I felt a deep sadness on Wednesday when rioters attacked the Capitol. Sadness for the country, sadness for my fellow citizens, and sadness for the city that I love.
I first visited Washington, D.C. when I was in 8th grade for the stereotypical tourist trip. I think maybe I initially wanted to adopt the aloof, unimpressed, too-cool-for-school teenager demeanor, but I just freaking loved it and quickly abandoned that charade. I loved the museums, the monuments, the history, and the light. Have you noticed how light and clean the city is compared to many other big cities? Eventually I figured out that the light comes from the wide streets, the wide sidewalks, and the height limits on buildings. But that light has never failed to strike me.
I returned when I was 18 for college. I refused to attend a university with the typical college campus. I adored that the George Washington University campus blended into the city — the possibility of disappearing into the hustle and bustle of daily life was very appealing. I still find the anonymity of the city to be delightful, but I also started to identify the smallness of the city.

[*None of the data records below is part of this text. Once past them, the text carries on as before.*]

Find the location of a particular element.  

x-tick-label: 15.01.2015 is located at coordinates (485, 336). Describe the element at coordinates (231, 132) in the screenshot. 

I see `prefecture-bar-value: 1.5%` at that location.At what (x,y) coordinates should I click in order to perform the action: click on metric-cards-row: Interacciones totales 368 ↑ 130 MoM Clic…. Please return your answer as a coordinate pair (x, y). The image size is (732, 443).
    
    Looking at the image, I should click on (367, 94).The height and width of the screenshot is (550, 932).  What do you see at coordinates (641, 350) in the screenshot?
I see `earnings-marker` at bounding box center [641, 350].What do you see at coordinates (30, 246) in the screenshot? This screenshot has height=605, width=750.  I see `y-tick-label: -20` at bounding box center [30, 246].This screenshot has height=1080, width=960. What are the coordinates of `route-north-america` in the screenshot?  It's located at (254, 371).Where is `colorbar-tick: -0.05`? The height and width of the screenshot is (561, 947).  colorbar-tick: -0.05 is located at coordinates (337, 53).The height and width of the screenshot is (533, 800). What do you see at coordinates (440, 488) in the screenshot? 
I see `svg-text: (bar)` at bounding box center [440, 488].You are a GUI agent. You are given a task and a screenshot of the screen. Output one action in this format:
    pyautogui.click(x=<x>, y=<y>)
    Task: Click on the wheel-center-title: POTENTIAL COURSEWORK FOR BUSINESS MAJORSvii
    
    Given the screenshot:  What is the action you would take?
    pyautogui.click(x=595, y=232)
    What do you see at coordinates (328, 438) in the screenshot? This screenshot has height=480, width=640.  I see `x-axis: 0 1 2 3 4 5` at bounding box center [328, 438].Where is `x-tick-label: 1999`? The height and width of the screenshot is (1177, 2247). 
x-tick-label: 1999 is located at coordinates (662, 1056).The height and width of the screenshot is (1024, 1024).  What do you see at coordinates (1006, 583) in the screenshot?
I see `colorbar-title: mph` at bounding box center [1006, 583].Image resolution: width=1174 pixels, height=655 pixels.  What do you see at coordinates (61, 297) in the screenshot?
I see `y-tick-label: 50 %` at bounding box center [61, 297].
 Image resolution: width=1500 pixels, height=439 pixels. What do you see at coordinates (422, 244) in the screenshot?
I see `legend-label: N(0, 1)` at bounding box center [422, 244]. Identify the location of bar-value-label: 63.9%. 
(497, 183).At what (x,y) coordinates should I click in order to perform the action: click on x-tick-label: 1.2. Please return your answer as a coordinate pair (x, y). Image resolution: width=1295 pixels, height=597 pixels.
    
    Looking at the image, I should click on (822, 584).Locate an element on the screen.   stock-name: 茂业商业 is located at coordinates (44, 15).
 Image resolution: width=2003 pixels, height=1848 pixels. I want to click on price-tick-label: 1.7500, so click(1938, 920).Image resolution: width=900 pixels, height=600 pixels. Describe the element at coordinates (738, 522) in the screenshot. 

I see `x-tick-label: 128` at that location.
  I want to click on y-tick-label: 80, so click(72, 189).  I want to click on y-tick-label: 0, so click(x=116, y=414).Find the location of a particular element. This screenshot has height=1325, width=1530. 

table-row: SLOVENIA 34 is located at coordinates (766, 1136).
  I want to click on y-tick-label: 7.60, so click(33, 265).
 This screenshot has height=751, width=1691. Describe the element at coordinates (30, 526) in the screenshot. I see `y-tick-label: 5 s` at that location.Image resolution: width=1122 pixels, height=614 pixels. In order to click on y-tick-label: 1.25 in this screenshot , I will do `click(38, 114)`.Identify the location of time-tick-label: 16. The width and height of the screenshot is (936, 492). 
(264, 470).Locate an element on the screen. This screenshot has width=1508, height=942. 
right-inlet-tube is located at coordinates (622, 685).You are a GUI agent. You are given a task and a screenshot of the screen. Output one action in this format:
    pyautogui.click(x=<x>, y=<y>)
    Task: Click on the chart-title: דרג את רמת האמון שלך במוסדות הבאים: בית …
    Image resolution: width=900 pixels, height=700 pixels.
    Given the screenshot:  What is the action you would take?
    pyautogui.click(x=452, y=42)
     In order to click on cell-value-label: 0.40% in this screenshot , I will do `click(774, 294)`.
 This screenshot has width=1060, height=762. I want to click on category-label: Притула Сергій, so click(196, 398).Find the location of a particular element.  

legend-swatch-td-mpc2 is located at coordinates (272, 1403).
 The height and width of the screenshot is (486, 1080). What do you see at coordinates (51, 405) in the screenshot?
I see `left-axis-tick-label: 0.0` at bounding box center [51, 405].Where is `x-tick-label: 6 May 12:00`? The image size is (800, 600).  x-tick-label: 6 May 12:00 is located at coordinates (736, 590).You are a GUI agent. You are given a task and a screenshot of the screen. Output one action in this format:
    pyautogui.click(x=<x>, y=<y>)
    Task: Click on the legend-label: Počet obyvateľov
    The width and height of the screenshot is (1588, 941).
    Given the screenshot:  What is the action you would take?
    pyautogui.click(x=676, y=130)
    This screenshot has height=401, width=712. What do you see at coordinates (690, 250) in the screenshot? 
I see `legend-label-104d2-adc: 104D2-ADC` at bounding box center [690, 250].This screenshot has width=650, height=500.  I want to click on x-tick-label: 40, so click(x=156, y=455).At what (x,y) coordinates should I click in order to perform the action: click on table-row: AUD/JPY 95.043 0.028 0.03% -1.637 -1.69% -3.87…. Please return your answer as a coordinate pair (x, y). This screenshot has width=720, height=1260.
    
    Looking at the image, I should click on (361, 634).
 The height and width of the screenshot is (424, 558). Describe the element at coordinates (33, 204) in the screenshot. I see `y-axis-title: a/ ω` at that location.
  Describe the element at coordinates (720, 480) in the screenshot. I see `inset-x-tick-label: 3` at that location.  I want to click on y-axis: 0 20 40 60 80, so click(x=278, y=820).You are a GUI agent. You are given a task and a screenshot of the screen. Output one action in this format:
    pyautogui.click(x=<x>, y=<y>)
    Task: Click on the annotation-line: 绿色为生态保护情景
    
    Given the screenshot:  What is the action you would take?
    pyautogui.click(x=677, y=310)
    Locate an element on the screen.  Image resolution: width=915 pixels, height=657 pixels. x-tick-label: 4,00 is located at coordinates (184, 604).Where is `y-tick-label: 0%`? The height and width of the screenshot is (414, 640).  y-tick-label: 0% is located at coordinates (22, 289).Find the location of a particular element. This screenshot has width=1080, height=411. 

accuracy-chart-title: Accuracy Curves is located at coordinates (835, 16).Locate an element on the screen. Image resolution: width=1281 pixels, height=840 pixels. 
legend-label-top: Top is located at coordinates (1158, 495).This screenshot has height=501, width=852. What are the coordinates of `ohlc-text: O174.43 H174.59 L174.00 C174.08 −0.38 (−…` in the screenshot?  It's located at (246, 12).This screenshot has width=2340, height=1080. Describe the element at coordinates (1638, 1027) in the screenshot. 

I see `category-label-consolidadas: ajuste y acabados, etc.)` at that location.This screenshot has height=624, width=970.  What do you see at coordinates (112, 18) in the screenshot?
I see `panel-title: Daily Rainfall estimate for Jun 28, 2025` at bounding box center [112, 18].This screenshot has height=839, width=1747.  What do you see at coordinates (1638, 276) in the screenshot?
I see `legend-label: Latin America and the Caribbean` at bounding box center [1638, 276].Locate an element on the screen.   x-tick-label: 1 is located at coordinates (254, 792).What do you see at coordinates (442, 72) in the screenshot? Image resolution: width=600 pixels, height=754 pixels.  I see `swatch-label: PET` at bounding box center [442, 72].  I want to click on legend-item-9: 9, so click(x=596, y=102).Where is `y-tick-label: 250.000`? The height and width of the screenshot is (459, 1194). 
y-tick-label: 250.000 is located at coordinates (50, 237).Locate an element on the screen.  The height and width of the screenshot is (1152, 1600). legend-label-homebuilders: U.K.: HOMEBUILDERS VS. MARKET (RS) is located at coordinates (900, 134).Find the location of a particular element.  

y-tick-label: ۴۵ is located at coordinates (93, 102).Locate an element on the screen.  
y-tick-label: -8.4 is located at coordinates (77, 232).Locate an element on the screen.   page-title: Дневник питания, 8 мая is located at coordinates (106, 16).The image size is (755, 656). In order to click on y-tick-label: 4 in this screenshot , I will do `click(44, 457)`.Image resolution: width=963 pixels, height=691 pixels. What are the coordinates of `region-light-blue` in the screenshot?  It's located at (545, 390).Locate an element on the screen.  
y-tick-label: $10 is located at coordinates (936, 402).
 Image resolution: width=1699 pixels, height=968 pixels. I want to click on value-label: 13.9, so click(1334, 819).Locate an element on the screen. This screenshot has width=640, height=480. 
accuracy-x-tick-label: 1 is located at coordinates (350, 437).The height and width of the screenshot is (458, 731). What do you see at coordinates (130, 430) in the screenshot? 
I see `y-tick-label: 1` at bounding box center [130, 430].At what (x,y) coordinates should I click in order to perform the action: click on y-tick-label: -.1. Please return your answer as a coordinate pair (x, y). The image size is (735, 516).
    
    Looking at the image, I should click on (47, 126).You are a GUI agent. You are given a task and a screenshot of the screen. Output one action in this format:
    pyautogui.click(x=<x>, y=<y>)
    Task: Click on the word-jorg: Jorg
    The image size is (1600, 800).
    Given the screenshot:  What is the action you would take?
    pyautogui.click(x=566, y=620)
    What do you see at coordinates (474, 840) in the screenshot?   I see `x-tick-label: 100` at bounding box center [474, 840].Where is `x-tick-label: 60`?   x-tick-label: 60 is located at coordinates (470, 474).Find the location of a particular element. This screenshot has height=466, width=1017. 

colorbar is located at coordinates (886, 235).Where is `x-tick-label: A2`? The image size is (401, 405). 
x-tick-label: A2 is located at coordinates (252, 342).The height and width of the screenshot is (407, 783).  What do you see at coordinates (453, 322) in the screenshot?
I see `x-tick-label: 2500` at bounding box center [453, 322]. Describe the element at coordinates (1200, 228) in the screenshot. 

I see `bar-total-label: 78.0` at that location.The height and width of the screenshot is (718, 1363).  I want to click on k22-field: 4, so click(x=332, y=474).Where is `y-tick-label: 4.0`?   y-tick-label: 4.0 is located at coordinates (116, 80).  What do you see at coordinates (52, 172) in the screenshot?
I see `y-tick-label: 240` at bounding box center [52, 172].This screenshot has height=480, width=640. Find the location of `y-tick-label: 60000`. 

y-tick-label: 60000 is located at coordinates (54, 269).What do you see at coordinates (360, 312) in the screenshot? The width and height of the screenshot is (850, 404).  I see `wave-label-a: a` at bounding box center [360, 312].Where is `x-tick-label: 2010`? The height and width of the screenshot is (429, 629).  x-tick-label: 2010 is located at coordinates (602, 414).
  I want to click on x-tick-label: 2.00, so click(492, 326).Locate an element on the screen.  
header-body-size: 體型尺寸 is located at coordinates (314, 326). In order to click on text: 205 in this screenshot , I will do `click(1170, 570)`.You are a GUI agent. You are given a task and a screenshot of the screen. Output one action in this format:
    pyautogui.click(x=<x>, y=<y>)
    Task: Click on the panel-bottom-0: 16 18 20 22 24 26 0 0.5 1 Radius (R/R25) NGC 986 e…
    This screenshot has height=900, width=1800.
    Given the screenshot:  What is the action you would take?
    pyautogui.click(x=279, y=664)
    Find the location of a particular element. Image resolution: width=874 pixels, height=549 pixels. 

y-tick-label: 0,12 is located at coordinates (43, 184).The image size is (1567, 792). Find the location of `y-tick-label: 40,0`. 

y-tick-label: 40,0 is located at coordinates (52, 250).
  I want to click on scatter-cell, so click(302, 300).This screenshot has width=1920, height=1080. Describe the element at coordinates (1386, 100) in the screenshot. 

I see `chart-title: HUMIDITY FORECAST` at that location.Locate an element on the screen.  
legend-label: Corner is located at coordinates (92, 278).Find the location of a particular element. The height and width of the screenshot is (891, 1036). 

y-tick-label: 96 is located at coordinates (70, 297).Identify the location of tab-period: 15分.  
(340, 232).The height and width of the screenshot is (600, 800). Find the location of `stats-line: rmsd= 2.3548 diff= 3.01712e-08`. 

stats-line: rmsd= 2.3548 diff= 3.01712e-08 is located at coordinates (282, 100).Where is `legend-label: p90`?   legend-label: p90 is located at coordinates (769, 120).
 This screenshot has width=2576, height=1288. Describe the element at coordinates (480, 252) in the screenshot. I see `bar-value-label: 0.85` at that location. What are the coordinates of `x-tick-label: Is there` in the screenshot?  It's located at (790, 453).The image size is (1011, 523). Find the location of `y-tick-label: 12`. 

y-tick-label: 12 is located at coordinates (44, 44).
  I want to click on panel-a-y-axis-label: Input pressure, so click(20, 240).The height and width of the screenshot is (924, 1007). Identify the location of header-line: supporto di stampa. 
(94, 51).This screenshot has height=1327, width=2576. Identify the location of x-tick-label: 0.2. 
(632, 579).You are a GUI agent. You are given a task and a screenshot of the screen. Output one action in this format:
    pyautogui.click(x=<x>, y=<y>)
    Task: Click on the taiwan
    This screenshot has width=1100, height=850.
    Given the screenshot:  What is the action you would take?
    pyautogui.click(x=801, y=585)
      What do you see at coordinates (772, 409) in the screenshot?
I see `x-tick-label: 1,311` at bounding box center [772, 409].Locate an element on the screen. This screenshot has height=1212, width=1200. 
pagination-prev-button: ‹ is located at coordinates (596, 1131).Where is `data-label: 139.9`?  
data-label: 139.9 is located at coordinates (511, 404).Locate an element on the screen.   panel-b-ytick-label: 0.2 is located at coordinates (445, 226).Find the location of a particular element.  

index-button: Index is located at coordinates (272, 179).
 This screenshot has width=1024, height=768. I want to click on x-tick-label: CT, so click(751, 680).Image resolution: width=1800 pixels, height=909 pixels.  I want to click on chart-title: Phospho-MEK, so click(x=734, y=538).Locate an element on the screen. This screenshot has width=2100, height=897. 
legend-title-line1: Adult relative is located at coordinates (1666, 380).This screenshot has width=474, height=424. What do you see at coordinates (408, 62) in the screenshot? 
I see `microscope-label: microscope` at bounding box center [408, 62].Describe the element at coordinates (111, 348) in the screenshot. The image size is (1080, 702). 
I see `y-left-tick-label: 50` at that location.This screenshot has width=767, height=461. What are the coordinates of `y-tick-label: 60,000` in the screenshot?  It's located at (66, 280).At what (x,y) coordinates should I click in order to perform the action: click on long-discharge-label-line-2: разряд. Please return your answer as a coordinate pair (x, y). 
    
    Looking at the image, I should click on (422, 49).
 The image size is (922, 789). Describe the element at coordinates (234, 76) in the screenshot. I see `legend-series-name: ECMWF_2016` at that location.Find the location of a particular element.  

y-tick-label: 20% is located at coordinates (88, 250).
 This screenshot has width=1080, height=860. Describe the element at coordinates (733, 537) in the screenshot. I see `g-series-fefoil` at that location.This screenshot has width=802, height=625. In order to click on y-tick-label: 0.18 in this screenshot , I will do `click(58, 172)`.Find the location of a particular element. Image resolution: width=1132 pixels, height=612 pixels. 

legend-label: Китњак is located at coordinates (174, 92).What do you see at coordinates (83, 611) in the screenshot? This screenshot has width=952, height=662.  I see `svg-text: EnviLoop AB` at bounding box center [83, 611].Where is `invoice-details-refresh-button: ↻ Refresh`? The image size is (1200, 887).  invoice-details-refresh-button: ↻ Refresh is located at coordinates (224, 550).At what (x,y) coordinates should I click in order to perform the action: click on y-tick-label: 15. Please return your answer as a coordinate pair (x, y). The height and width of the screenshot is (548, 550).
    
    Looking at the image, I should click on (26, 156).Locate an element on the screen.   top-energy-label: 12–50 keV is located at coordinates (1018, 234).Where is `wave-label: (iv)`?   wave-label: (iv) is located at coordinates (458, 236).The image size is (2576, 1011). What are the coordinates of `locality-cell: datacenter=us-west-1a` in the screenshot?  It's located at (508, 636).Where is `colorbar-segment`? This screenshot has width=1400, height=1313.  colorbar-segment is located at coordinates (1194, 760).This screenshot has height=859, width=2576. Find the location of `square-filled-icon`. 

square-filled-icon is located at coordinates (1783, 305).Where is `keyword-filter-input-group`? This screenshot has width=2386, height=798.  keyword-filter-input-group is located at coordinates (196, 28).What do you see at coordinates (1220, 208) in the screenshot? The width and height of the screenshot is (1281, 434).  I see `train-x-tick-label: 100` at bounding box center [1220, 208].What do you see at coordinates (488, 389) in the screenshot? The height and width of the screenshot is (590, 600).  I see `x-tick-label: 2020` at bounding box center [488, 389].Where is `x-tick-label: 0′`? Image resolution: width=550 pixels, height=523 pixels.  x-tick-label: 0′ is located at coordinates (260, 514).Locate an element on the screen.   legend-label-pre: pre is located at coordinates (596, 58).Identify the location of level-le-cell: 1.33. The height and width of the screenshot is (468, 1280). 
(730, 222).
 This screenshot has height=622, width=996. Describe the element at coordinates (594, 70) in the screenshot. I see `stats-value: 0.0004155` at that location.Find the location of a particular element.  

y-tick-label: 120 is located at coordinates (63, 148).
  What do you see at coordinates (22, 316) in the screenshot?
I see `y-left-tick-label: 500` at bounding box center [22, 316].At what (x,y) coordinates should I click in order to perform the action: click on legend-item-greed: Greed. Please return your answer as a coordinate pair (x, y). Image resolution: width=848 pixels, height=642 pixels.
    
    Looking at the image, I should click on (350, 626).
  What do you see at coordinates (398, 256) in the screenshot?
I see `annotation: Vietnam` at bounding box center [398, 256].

You can walk from one side of the city to another relatively easily. It’s not that big and even as an eighteen year-old I felt like I could get my arms around it. I learned about the fun local restaurant spots, the secret holes-in-the-wall, the metro lines and stops to avoid, the best bus lines, and the good parks. I spent countless nights in college walking up and down the mall. The monuments and the mall are extraordinary in all seasons, but my favorite is the winter — especially in the snow. There is nothing like the silence and solitude on the paths on either side of the reflecting pool in the middle of a blizzard.
Did you know that the best time to visit the Lincoln is mid-week, in winter, at night? There are always people there, it’s a universal rule I think, but that’s when it’s quietest. Did you know that during summer nights, bats patrol the skies above the reflecting pool protecting tourists from mosquitoes? Did you know that in October, just before the first real frost, giant, truly terrifying spiders build webs across the wreaths above the pillars in the World War II monuments? You won’t see them during the day, you have to go at night. Then you won’t sleep for a week.
There is a natural comradery of D.C. locals — either born and raised, or adopted Washingtonians — especially in their shared annoyance with tourists. April — July are the worst. You can’t walk down sidewalks without having to step around groups decked out in the Washington, D.C., FBI, CIA, or American Flag sweatshirts and hats that are available for purchase on every corner. You can tell who is a local by how they use escalators. Unless you want to get yelled at, please, please walk on the left, stand on the right. Don’t block commuters trying to get to work, especially during rush hour.
And yet, there is something truly magical that so many people want to see the sights in my backyard. After many years of landing at National Airport, I learned which side of the plane to look out of to see the Washington Monument. If you are lucky enough to get the right flight plan, flying right next to the monument is nothing short of extraordinary. I get chills every time.
Driving up the GW Parkway in Virginia is one of the most beautiful drives. The views of the Capitol, the Lincoln, the Jefferson, and the Washington Monuments is the stuff postcards were designed to capture. Especially in the spring, when the dogwoods and tulips are in bloom. It almost looks fake.
I’ve left the city again and again. I get annoyed with the suffocating summers, or I start to get twitchy and want to explore someplace new. But I keep coming back. Again, and again, and again. I’ve lived here longer as an adult than anywhere else. It’s home.
I’m very aware that the city often falls short of this lofty vision. Homelessness is a constant problem, exacerbated by the increasing gentrification within the city limits. The gentrification is an issue within itself, as it displaces families, erases local history and culture, and pushes out the individuals that have lived in the city for generations. Segregation is still alive and well. The city is expensive, theater culture has been slow to develop, and the lack of statehood is wildly unfair. There is a certain swampiness of the political culture and a vibe that can be nauseating at times.
But I love that it has so much potential. These extraordinary symbols of democratic values flank the mall and stand as bookends to the city, reminding all citizens and visitors of what the country could be and should be. The opening line of the U.S. Constitution states, “We the People of the United States, in Order to form a more perfect Union…” This line doesn’t mean that the Union was perfect when it was created, but rather that there should be an ongoing effort to make it better. That’s what Washington, D.C. means to me.